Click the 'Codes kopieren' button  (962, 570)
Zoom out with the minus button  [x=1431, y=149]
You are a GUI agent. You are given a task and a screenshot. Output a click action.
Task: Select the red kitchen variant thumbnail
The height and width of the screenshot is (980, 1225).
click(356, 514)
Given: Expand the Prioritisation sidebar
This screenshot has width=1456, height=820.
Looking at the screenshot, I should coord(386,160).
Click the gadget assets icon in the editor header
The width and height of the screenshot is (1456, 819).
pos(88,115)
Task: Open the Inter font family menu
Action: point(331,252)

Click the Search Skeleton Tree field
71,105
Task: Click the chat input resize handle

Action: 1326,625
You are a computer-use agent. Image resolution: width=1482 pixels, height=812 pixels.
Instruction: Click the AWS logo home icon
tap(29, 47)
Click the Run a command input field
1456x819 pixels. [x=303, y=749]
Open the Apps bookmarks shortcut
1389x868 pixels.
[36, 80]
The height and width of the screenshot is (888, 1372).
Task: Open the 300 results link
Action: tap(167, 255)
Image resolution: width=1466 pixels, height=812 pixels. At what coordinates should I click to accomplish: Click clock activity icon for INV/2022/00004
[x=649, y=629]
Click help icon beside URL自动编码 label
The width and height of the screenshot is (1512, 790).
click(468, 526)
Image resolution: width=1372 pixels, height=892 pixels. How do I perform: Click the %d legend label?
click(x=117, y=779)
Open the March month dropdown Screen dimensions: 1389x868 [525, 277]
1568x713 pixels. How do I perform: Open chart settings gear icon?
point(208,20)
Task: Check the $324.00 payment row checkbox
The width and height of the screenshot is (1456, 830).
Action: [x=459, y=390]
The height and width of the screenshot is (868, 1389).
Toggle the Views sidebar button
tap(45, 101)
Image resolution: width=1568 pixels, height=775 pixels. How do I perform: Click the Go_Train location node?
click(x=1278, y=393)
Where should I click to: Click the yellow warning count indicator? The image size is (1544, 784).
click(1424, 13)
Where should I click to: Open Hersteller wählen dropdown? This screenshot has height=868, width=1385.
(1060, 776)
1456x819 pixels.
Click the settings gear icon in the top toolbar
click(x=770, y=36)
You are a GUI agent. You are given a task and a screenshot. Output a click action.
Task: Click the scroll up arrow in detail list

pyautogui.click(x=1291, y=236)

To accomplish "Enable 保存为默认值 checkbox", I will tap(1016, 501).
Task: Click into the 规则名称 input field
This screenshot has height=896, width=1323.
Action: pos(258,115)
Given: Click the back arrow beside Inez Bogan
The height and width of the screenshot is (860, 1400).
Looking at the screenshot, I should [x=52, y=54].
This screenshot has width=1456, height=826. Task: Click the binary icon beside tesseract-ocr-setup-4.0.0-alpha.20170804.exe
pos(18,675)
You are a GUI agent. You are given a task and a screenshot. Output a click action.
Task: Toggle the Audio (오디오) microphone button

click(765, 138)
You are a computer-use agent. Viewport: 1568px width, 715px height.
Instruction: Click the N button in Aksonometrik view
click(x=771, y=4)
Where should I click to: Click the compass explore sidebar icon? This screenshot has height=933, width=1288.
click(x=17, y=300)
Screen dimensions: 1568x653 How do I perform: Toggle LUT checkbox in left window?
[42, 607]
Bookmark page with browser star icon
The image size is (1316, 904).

---

● Work to complete
Answer with a single number: the count of lines in the records that contain "computer".

● Response area
2